The definitive management of true broad ligament leiomyomas involves surgical excision [5]. Modern advancements in minimally invasive surgical techniques and expertise have facilitated the safe and effective removal of increasingly large leiomyomas with several advantages over conventional laparotomy [11,12]. According to Hassan et al, laparoscopy is the best method for removal of broad ligament leiomyomas as patients experience a shorter duration of hospitalization, faster recovery times, better cosmetic outcomes and lower procedural costs [12,13]. The standard surgical approach involves the division of the broad ligament into its anterior and posterior leaves with careful dissection of the leiomyoma off its peritoneal attachments after proper identification and exposure of the ureter [5]. The specimen may be removed by contained morcellation within an endoscopic bag or removed transvaginally if a hysterectomy is also planned [5]. The perioperative utilization of gonadotropin-releasing hormone (GnRH) analogues such as goserelin, leuprolide or nafarelin may reduce the size and vascularity of broad ligament leiomyomas [14]. However, these agents may produce an ill-defined fibroid pseudocapsule that may obscure cleavage planes and is also limited by its cost and adverse effects [14].

Leiomyoma enucleation may be challenging due to the rich vascularity of the broad ligament and the proximity of the ureter and uterine vessels [15]. Ureteric and uterine vessel injuries and concealed haematomas are the most common complications associated with surgical management [15]. Moreover, the likelihood of iatrogenic injury is further compounded in patients with distorted pelvic anatomy from prior surgical procedures, advanced endometriosis, or radiotherapy. According to Sizzi et al, broad ligament leiomyomas are associated with an 18.8% increased risk of complications during surgical removal and an odds ratio of 2.43 for developing procedural complications [16]. In this regard, such an operation should only be attempted by experienced gynaecological surgeons. As noted in our case, the patient's history of advanced endometriosis and a congenital solitary left kidney and ureter demanded meticulous attention to dissection to avoid debilitating injury.

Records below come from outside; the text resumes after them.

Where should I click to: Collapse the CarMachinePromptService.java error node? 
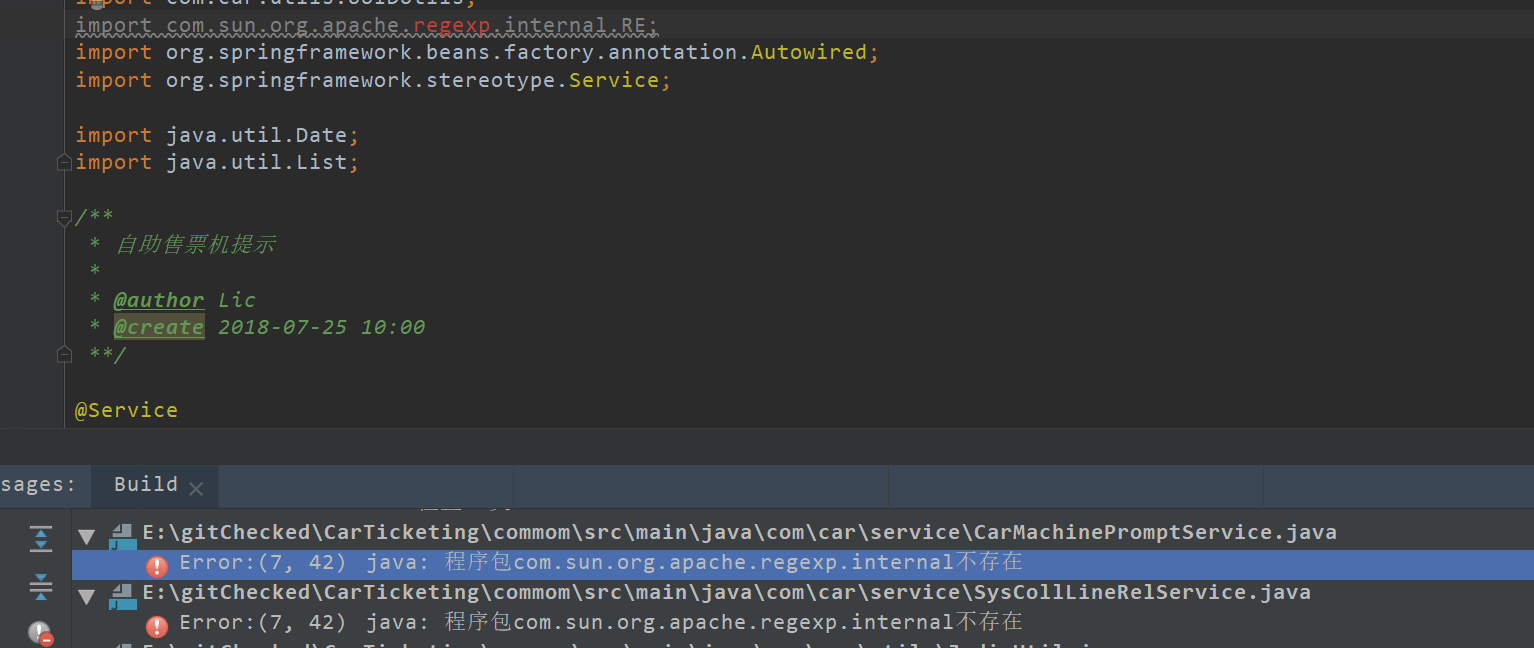(x=86, y=536)
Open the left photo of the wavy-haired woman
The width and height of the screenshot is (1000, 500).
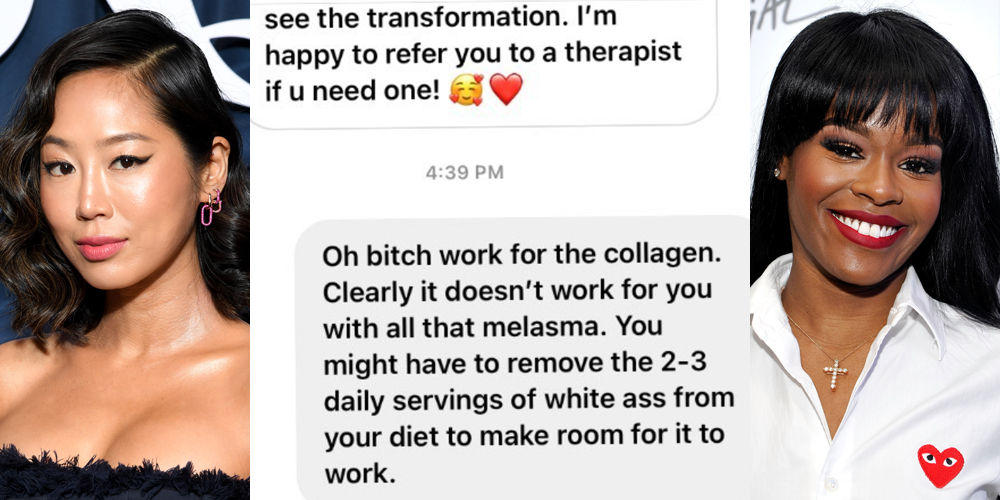tap(125, 250)
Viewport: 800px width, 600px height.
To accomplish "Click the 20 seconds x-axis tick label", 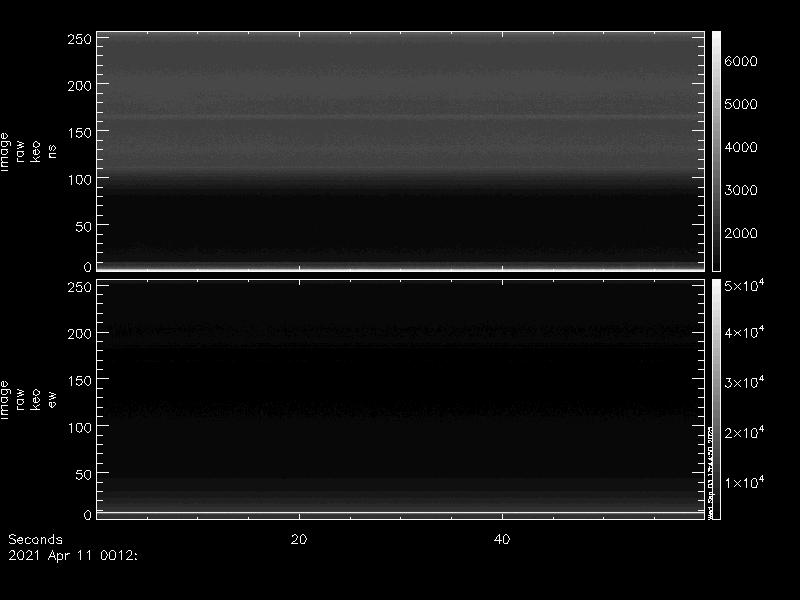I will 298,539.
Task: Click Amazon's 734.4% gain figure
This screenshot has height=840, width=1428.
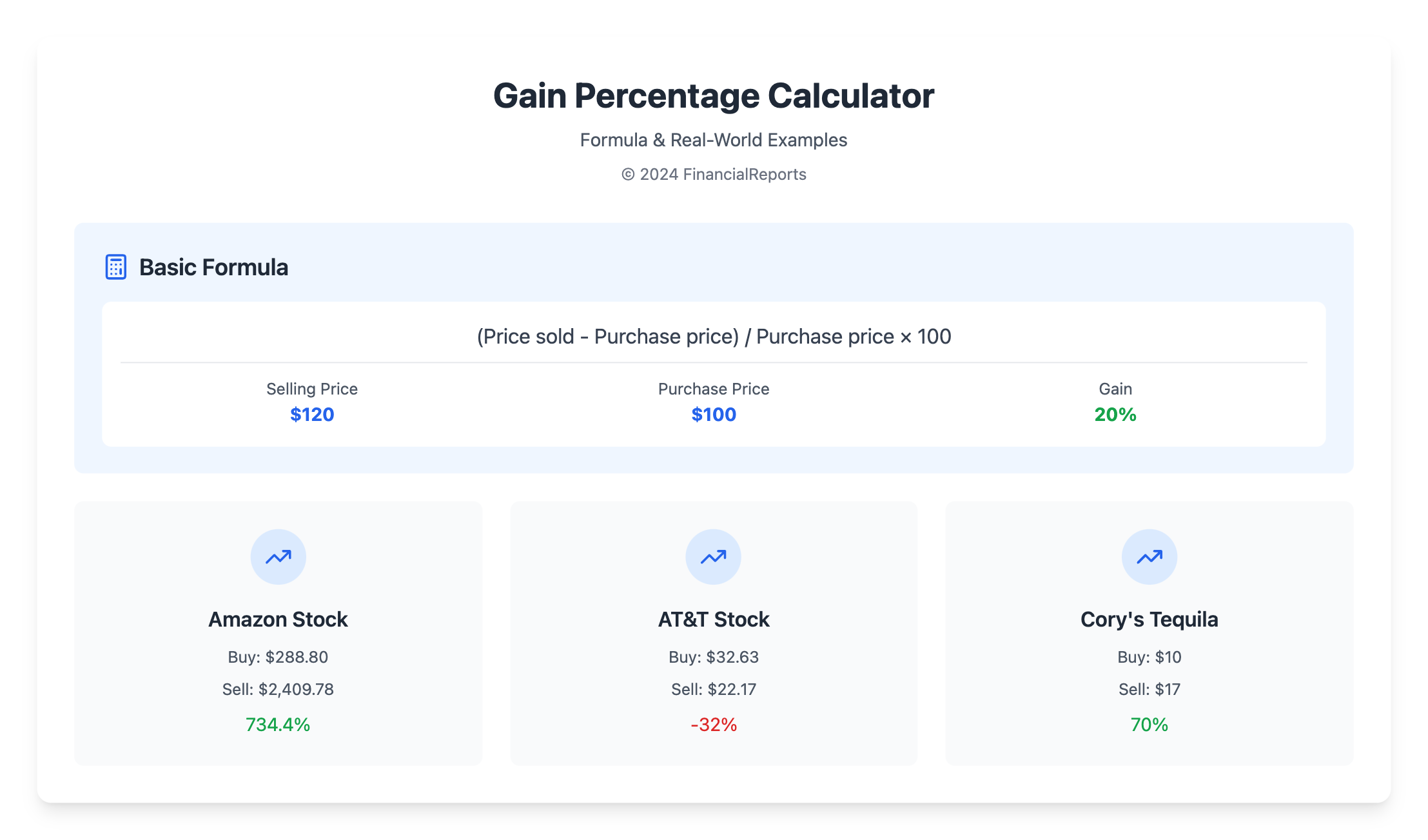Action: point(278,725)
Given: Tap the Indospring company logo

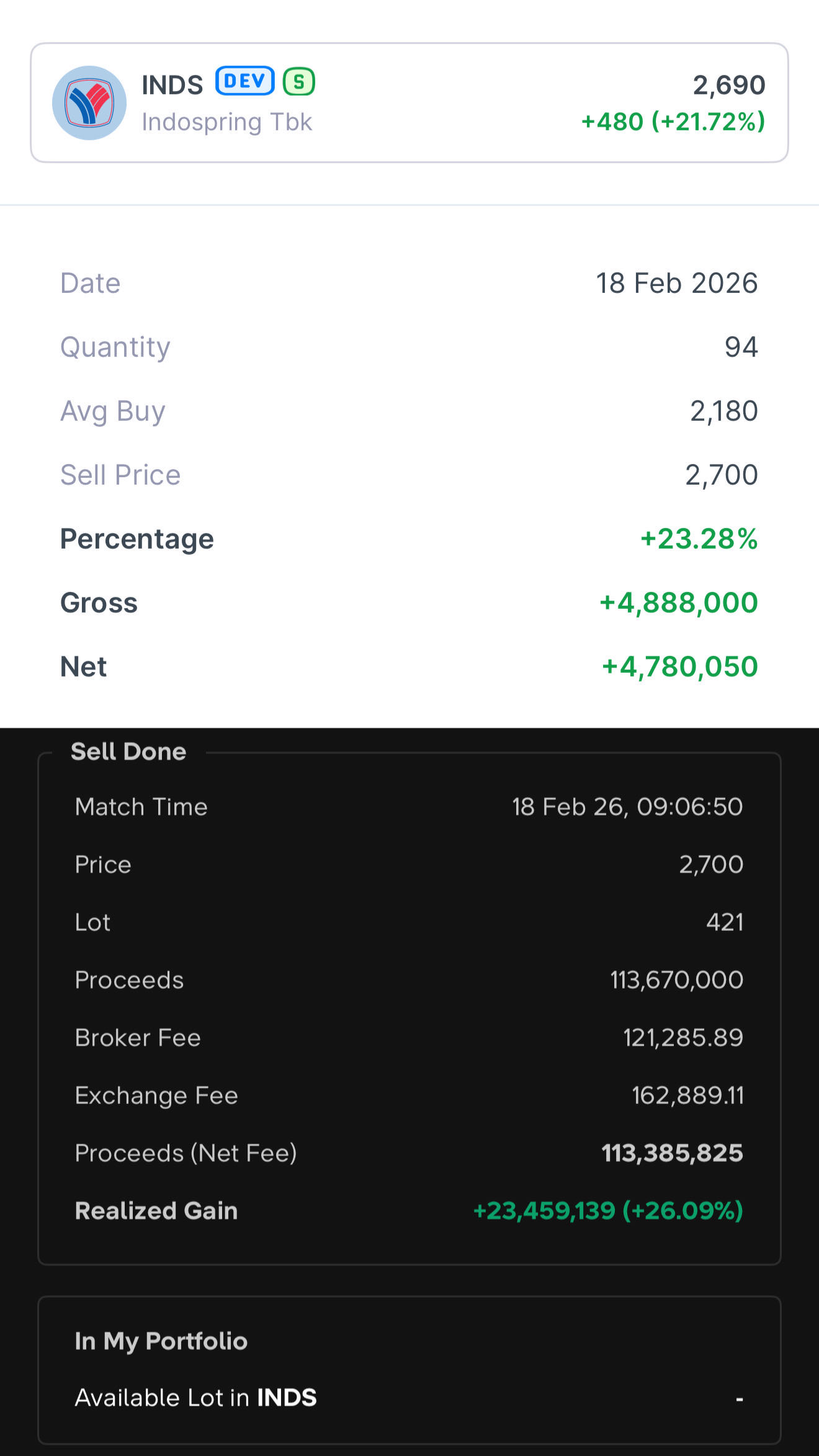Looking at the screenshot, I should point(89,103).
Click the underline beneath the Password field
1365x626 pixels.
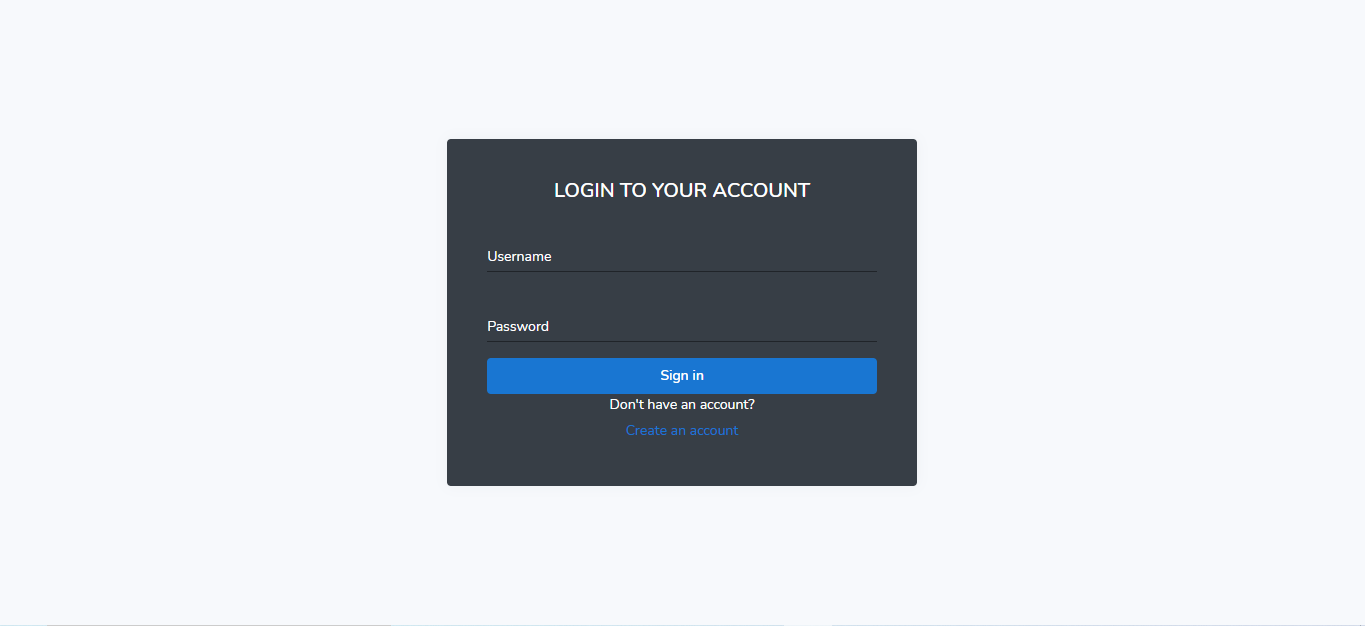pos(682,341)
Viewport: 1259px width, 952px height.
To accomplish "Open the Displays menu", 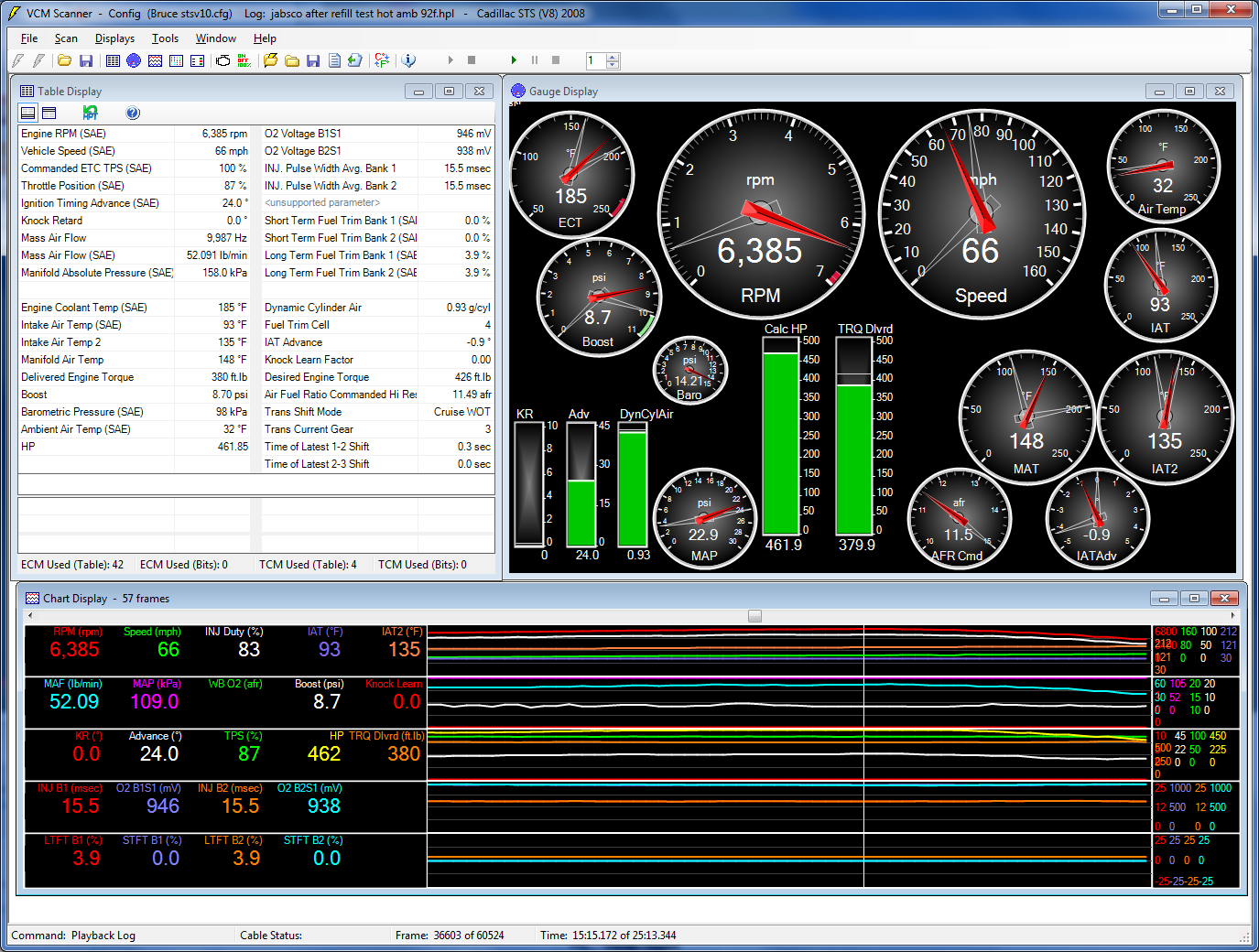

In conclusion, a true broad ligament leiomyoma is a rare clinical entity that is often not diagnosed or mistaken for an alternative aetiology of a pelvic mass. Broad ligament leiomyomas are difficult to diagnose by clinical assessment and imaging alone and in most cases the diagnosis is confirmed intraoperatively. Clinicians should consider broad ligament leiomyoma as a differential diagnosis for an adnexal mass or if a uterine leiomyoma is reported as lateral. In this regard, collaboration with the radiologist should be considered when planning treatment. Broad ligament leiomyomas can be safely and effectively managed by laparoscopic surgery, particularly when performed by an experienced surgeon to confer the best outcomes.